== Segment start ==
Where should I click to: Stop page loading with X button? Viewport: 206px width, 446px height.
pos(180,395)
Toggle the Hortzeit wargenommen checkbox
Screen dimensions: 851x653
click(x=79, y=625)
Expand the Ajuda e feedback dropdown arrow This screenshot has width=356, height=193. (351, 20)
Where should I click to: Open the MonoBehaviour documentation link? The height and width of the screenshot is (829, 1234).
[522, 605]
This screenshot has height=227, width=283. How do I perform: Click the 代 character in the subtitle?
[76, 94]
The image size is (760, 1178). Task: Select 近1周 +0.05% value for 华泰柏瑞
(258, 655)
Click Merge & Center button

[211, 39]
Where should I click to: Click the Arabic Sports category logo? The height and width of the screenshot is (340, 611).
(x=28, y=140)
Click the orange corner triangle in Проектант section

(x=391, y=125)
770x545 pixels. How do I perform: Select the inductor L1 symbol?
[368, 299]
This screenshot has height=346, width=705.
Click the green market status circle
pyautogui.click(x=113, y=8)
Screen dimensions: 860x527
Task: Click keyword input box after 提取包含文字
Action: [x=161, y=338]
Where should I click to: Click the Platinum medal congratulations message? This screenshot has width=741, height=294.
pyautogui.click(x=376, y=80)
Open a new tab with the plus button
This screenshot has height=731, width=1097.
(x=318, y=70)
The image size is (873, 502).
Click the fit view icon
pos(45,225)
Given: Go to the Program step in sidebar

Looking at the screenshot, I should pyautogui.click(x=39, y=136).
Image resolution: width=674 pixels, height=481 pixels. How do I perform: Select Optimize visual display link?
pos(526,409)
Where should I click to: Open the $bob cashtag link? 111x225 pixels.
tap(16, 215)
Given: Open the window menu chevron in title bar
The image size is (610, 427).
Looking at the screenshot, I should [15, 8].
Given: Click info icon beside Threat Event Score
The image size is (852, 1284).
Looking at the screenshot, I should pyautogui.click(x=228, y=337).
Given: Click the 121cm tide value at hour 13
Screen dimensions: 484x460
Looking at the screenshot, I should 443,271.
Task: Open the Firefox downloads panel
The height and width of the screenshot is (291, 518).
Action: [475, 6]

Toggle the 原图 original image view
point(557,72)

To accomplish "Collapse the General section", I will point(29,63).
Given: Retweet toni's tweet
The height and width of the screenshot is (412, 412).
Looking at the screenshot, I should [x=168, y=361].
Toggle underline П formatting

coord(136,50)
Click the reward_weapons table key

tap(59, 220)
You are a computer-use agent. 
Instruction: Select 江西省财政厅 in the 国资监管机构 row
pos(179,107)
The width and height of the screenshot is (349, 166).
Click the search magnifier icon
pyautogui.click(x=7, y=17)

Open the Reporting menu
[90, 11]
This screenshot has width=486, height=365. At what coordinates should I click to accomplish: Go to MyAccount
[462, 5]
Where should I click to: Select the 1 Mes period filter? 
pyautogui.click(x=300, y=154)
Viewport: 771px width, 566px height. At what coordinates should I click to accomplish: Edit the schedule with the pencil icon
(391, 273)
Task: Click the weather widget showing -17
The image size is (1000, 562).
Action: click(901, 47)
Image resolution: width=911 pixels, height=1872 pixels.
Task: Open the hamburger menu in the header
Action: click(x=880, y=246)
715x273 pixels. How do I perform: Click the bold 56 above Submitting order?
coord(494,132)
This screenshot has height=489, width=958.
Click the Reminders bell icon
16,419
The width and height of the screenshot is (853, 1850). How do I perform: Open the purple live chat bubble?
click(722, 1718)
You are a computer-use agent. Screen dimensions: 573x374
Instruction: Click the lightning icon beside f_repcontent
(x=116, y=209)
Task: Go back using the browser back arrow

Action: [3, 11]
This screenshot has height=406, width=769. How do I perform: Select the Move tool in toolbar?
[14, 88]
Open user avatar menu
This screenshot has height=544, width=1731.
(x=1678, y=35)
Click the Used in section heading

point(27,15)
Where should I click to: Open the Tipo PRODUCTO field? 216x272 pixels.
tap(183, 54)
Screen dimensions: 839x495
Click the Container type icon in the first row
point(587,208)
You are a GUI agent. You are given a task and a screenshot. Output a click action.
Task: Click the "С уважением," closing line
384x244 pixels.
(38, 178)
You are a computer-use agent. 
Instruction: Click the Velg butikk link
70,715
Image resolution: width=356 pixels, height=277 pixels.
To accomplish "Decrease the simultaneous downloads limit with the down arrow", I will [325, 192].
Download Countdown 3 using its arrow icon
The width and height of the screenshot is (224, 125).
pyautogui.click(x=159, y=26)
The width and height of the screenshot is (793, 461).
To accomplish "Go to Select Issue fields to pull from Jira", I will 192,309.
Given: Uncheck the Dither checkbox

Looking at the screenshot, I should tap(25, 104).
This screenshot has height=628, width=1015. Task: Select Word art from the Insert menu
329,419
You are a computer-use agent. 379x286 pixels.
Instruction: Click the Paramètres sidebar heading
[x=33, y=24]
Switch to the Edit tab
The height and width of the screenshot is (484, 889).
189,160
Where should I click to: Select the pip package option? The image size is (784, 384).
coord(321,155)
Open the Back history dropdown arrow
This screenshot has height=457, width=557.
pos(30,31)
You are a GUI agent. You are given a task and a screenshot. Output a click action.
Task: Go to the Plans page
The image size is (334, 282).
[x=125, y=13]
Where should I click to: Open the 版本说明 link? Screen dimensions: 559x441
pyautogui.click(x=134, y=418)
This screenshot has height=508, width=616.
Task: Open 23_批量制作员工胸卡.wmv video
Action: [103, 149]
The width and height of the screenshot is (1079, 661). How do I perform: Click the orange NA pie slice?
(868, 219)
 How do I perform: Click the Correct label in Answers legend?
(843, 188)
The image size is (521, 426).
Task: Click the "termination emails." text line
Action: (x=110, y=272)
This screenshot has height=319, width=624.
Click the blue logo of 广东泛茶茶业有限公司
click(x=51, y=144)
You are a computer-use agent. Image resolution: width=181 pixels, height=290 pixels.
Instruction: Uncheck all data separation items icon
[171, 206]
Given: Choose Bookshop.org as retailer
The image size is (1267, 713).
== Segment end ==
*EXERCISE BRIEF*:
Copy each line of the data above exactly as it appears.

*EXERCISE RESULT*:
Where should I click to: Stop page loading with X button? Viewport: 206px width, 446px height.
pos(180,395)
Toggle the Hortzeit wargenommen checkbox
Screen dimensions: 851x653
click(x=79, y=625)
Expand the Ajuda e feedback dropdown arrow This screenshot has width=356, height=193. (351, 20)
Where should I click to: Open the MonoBehaviour documentation link? The height and width of the screenshot is (829, 1234).
[522, 605]
This screenshot has height=227, width=283. How do I perform: Click the 代 character in the subtitle?
[76, 94]
The image size is (760, 1178). Task: Select 近1周 +0.05% value for 华泰柏瑞
(258, 655)
Click Merge & Center button

[211, 39]
Where should I click to: Click the Arabic Sports category logo? The height and width of the screenshot is (340, 611).
(x=28, y=140)
Click the orange corner triangle in Проектант section

(x=391, y=125)
770x545 pixels. How do I perform: Select the inductor L1 symbol?
[368, 299]
This screenshot has height=346, width=705.
Click the green market status circle
pyautogui.click(x=113, y=8)
Screen dimensions: 860x527
Task: Click keyword input box after 提取包含文字
Action: [x=161, y=338]
Where should I click to: Click the Platinum medal congratulations message? This screenshot has width=741, height=294.
pyautogui.click(x=376, y=80)
Open a new tab with the plus button
This screenshot has height=731, width=1097.
(x=318, y=70)
The image size is (873, 502).
Click the fit view icon
pos(45,225)
Given: Go to the Program step in sidebar

Looking at the screenshot, I should pyautogui.click(x=39, y=136).
Image resolution: width=674 pixels, height=481 pixels. How do I perform: Select Optimize visual display link?
pos(526,409)
Where should I click to: Open the $bob cashtag link? 111x225 pixels.
tap(16, 215)
Given: Open the window menu chevron in title bar
The image size is (610, 427).
Looking at the screenshot, I should [15, 8].
Given: Click info icon beside Threat Event Score
The image size is (852, 1284).
Looking at the screenshot, I should pyautogui.click(x=228, y=337).
Given: Click the 121cm tide value at hour 13
Screen dimensions: 484x460
Looking at the screenshot, I should 443,271.
Task: Open the Firefox downloads panel
The height and width of the screenshot is (291, 518).
Action: [475, 6]

Toggle the 原图 original image view
point(557,72)

To accomplish "Collapse the General section", I will point(29,63).
Given: Retweet toni's tweet
The height and width of the screenshot is (412, 412).
Looking at the screenshot, I should [x=168, y=361].
Toggle underline П formatting

coord(136,50)
Click the reward_weapons table key

tap(59, 220)
You are a computer-use agent. 
Instruction: Select 江西省财政厅 in the 国资监管机构 row
pos(179,107)
The width and height of the screenshot is (349, 166).
Click the search magnifier icon
pyautogui.click(x=7, y=17)

Open the Reporting menu
[90, 11]
This screenshot has width=486, height=365. At what coordinates should I click to accomplish: Go to MyAccount
[462, 5]
Where should I click to: Select the 1 Mes period filter? 
pyautogui.click(x=300, y=154)
Viewport: 771px width, 566px height. At what coordinates should I click to accomplish: Edit the schedule with the pencil icon
(391, 273)
Task: Click the weather widget showing -17
The image size is (1000, 562).
Action: click(901, 47)
Image resolution: width=911 pixels, height=1872 pixels.
Task: Open the hamburger menu in the header
Action: click(x=880, y=246)
715x273 pixels. How do I perform: Click the bold 56 above Submitting order?
coord(494,132)
This screenshot has height=489, width=958.
Click the Reminders bell icon
16,419
The width and height of the screenshot is (853, 1850). How do I perform: Open the purple live chat bubble?
click(722, 1718)
You are a computer-use agent. Screen dimensions: 573x374
Instruction: Click the lightning icon beside f_repcontent
(x=116, y=209)
Task: Go back using the browser back arrow

Action: [3, 11]
This screenshot has height=406, width=769. How do I perform: Select the Move tool in toolbar?
[14, 88]
Open user avatar menu
This screenshot has height=544, width=1731.
(x=1678, y=35)
Click the Used in section heading

point(27,15)
Where should I click to: Open the Tipo PRODUCTO field? 216x272 pixels.
tap(183, 54)
Screen dimensions: 839x495
Click the Container type icon in the first row
point(587,208)
You are a GUI agent. You are given a task and a screenshot. Output a click action.
Task: Click the "С уважением," closing line
384x244 pixels.
(38, 178)
You are a computer-use agent. 
Instruction: Click the Velg butikk link
70,715
Image resolution: width=356 pixels, height=277 pixels.
To accomplish "Decrease the simultaneous downloads limit with the down arrow", I will [325, 192].
Download Countdown 3 using its arrow icon
The width and height of the screenshot is (224, 125).
pyautogui.click(x=159, y=26)
The width and height of the screenshot is (793, 461).
To accomplish "Go to Select Issue fields to pull from Jira", I will 192,309.
Given: Uncheck the Dither checkbox

Looking at the screenshot, I should tap(25, 104).
This screenshot has height=628, width=1015. Task: Select Word art from the Insert menu
329,419
You are a computer-use agent. 379x286 pixels.
Instruction: Click the Paramètres sidebar heading
[x=33, y=24]
Switch to the Edit tab
The height and width of the screenshot is (484, 889).
189,160
Where should I click to: Select the pip package option? The image size is (784, 384).
coord(321,155)
Open the Back history dropdown arrow
This screenshot has height=457, width=557.
pos(30,31)
You are a GUI agent. You are given a task and a screenshot. Output a click action.
Task: Go to the Plans page
The image size is (334, 282).
[x=125, y=13]
Where should I click to: Open the 版本说明 link? Screen dimensions: 559x441
pyautogui.click(x=134, y=418)
This screenshot has height=508, width=616.
Task: Open 23_批量制作员工胸卡.wmv video
Action: [103, 149]
The width and height of the screenshot is (1079, 661). How do I perform: Click the orange NA pie slice?
(868, 219)
 How do I perform: Click the Correct label in Answers legend?
(843, 188)
The image size is (521, 426).
Task: Click the "termination emails." text line
Action: (x=110, y=272)
This screenshot has height=319, width=624.
Click the blue logo of 广东泛茶茶业有限公司
click(x=51, y=144)
You are a computer-use agent. Image resolution: width=181 pixels, height=290 pixels.
Instruction: Uncheck all data separation items icon
[171, 206]
Given: Choose Bookshop.org as retailer
The image size is (1267, 713).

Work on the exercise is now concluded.